Extracted text |

____________

When a female patient has an android-like appearance, acne, oily hair, male vertex balding, alopecia, or hirsutism, she may be at risk for, or more likely already has, the dysmetabolic syndrome.71 The practitioner should direct interview questions toward the patient’s menstrual and reproductive history. Women who experienced early menarche, irregular menses during childbearing years, or infertility often have polycystic ovarian syndrome; a severe form of the dysmetabolic syndrome. These women are at great risk at an earlier age, for the development of type 2 diabetes, accelerated cardiovascular disease, and cardiac events.72,73 Often, these women respond well to oral contraceptives and most of the antidiabetic agents, such as the insulin sensitizers; consequently, they develop a more favorable metabolic profile as a result of weight loss.74 An overriding concern for many of these woman is that they may become pregnant, as thiazolidinediones (TZD) and metformin are known for causing resumption of ovulation in a previously anovulatory women.75 In these cases, the patient may have given up on ever becoming pregnant, forgoing contraception, and may not view this time in her life as appropriate. Careful reproductive counseling is mandatory in treating insulin resistance in the PCOS patient.

____________

Collected data entries |
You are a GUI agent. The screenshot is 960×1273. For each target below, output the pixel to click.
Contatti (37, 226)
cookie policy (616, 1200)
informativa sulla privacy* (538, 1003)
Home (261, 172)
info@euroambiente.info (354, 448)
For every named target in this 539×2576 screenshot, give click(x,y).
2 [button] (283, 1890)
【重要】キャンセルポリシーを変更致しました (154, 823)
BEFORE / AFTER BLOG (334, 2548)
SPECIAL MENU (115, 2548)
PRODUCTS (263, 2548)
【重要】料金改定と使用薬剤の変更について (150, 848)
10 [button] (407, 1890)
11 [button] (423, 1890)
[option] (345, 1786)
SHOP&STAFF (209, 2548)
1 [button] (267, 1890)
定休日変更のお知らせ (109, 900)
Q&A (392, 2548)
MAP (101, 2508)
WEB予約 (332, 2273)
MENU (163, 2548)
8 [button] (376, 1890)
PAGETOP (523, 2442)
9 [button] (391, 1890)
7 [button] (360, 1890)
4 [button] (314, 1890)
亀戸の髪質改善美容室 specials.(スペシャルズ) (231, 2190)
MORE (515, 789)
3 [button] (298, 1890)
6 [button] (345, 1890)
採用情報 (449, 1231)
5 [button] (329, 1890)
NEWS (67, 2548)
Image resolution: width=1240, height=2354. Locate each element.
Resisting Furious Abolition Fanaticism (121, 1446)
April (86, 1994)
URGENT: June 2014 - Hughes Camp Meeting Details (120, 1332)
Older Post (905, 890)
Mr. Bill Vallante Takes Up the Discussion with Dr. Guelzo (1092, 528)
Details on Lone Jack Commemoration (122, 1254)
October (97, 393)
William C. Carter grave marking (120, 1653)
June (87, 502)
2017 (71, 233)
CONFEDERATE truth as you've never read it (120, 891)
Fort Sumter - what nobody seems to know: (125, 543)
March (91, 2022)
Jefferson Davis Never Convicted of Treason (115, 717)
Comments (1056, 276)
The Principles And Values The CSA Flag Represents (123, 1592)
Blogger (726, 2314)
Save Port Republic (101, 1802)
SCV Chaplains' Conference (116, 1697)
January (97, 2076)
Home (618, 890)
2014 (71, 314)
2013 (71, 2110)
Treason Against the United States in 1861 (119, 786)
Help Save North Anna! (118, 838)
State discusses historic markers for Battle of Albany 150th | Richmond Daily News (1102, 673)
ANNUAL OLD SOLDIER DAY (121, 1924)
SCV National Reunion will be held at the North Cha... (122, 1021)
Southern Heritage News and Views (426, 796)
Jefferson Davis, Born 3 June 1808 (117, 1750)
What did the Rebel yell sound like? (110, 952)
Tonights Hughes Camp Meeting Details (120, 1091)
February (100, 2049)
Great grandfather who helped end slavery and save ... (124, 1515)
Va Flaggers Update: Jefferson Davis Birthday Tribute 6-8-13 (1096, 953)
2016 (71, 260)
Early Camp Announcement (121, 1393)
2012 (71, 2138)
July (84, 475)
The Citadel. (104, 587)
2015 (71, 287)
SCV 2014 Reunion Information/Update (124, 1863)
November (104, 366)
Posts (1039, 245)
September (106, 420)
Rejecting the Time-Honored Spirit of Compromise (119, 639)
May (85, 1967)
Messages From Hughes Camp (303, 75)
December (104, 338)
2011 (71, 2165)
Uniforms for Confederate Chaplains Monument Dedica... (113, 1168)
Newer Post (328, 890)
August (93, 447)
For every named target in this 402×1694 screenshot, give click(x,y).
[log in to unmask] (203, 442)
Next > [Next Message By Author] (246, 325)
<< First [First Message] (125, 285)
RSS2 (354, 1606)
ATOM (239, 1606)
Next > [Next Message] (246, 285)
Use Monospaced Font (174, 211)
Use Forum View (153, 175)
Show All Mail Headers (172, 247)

____________

Work instruction 1 |
Translate this sentence from the passage on polycystic ovarian syndrome into Spanish: "Careful reproductive counseling is mandatory in treating insulin resistance in the PCOS patient."
Work instruction 2 |
Summarize the passage on polycystic ovarian syndrome in two sentences.
Work instruction 3 |
According to the passage on polycystic ovarian syndrome, which drugs are known for causing resumption of ovulation?

Expected output 1 |
El asesoramiento reproductivo cuidadoso es obligatorio en el tratamiento de la resistencia a la insulina en la paciente con SOP.

Expected output 2 |
Women with signs such as acne, hirsutism, or male vertex balding may have the dysmetabolic syndrome, and a history of early menarche, irregular menses, or infertility often points to polycystic ovarian syndrome, a severe form that brings an earlier risk of type 2 diabetes and accelerated cardiovascular disease. Because thiazolidinediones and metformin can restore ovulation in previously anovulatory women, careful reproductive counseling is mandatory when treating insulin resistance in these patients.

Expected output 3 |
Thiazolidinediones (TZD) and metformin.